> Texte source
# # #
Il s'avère bien difficile de parler de cette histoire sans trop dévoiler l'intrigue… Cette dernière se construit, telle une toile d'araignée. Tout est tissé afin de présenter au lecteur une toile unique, aux couleurs particulières, suspendue dans le temps où un couple est piégé…
Matthieu Simard, auteur québécois, avec
Ici, ailleurs met en scène Marie et Simon. Ces derniers sont en deuil de leur unique enfant. Pour vivre leur peine et tenter de se reconstruire ailleurs, ils vont s'établir dans un village qui habite des êtres marqués aussi par des drames depuis qu'une antenne y a été implantée. Les gens du village n'aiment pas les inconnus et ils tentent de repousser les amoureux qui n'en ont que faire. Ainsi, Marie et Simon rencontrent une famille parfaite, les Lavoie, le garagiste Fisher, la serveuse Madeleine, la sourde-muette Alice. Réussiront-ils à faire la paix avec la mort? Trouveront-ils un réconfort auprès des gens autour d'eux? S'aimeront-ils assez pour traverser cette terrible épreuve?
J'ai tout adoré dans cette histoire (les personnages bizarres gravitant autour du couple, l'écriture poétique et ficelée de l'auteur, les drames présentés, la structure narrative à deux voix). Au fil des pages, le lecteur a accès au point de vue de Marie et à celui de Simon. Cette façon de faire entraîne le lecteur à la fois dans une dualité (je-tu) et une unicité (nous), celle du couple. Car ces deux êtres se connaissent bien jusqu'à accepter les mensonges de l'autre, les reconnaître, les taire.
Nous survivons en échangeant nos mensonges comme les enfants échangent des jouets. Dans ce village qui ne nous ressemble pas nous apprendrons à inventer les vérités qui nous feront le plus de bien. Je sais maintenant que nous ne pourrons jamais oublier le passé, mais c'est ce que nous essaierons de faire malgré tout. Oublier le passé et nous aimer aujourd'hui. Isolés loin d'ailleurs, nous masquerons nos cicatrices à coups d'espérance. (p. 43)
# # #
> Contenu des données
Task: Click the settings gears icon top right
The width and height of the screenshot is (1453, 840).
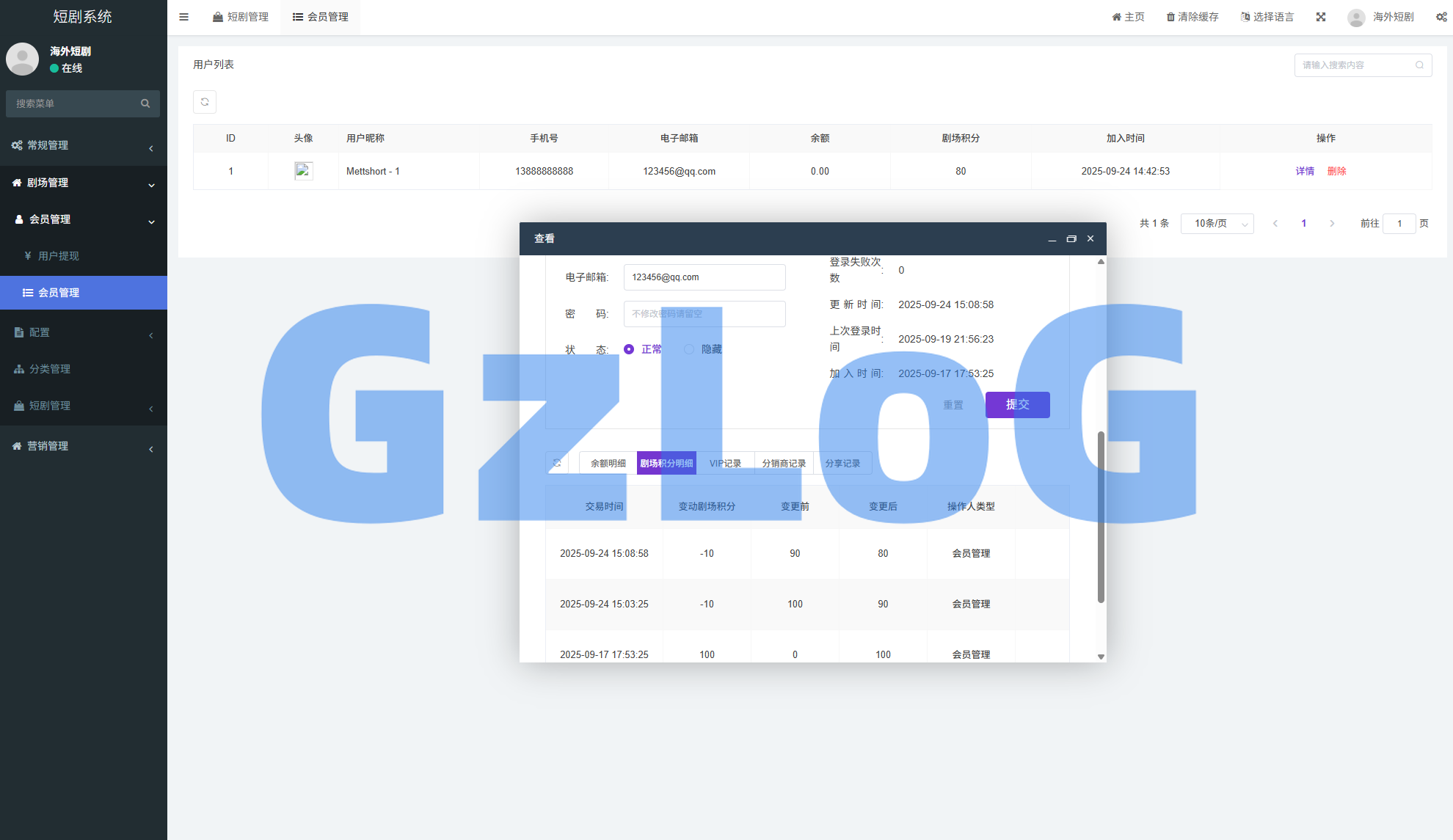Action: (1441, 17)

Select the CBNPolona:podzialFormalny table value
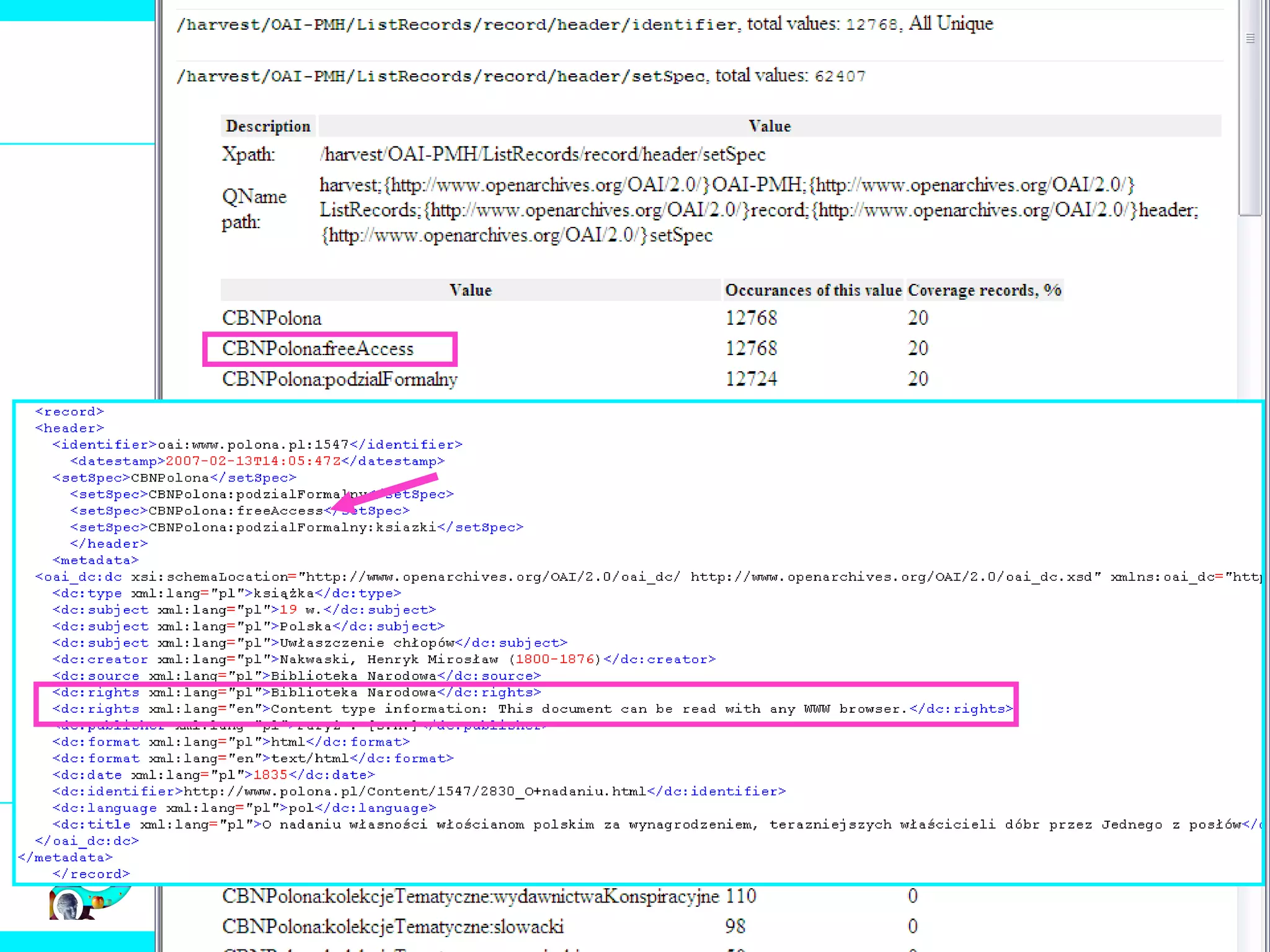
# # #
> Travail demandé
**a.** D'après le texte source, de quoi Marie et Simon sont-ils en deuil ?
**b.** Indiquez si chacune des affirmations suivantes concorde avec le texte source, en citant à l'identique les mots qui tranchent : (i) les gens du village accueillent volontiers les inconnus ; (ii) le lecteur découvre le point de vue de Marie et celui de Simon ; (iii) Alice est la serveuse du village.
**c.** Recopiez sans rien changer le passage du texte source qui va de « Nous survivons en » jusqu'à « d'espérance. (p. 43) ».

> Réponses par tâche
**a.** De leur unique enfant.

**b.**
(i) Non : « Les gens du village n'aiment pas les inconnus ».
(ii) Oui : « le lecteur a accès au point de vue de Marie et à celui de Simon ».
(iii) Non : « la serveuse Madeleine, la sourde-muette Alice ».

**c.**
Nous survivons en échangeant nos mensonges comme les enfants échangent des jouets. Dans ce village qui ne nous ressemble pas nous apprendrons à inventer les vérités qui nous feront le plus de bien. Je sais maintenant que nous ne pourrons jamais oublier le passé, mais c'est ce que nous essaierons de faire malgré tout. Oublier le passé et nous aimer aujourd'hui. Isolés loin d'ailleurs, nous masquerons nos cicatrices à coups d'espérance. (p. 43)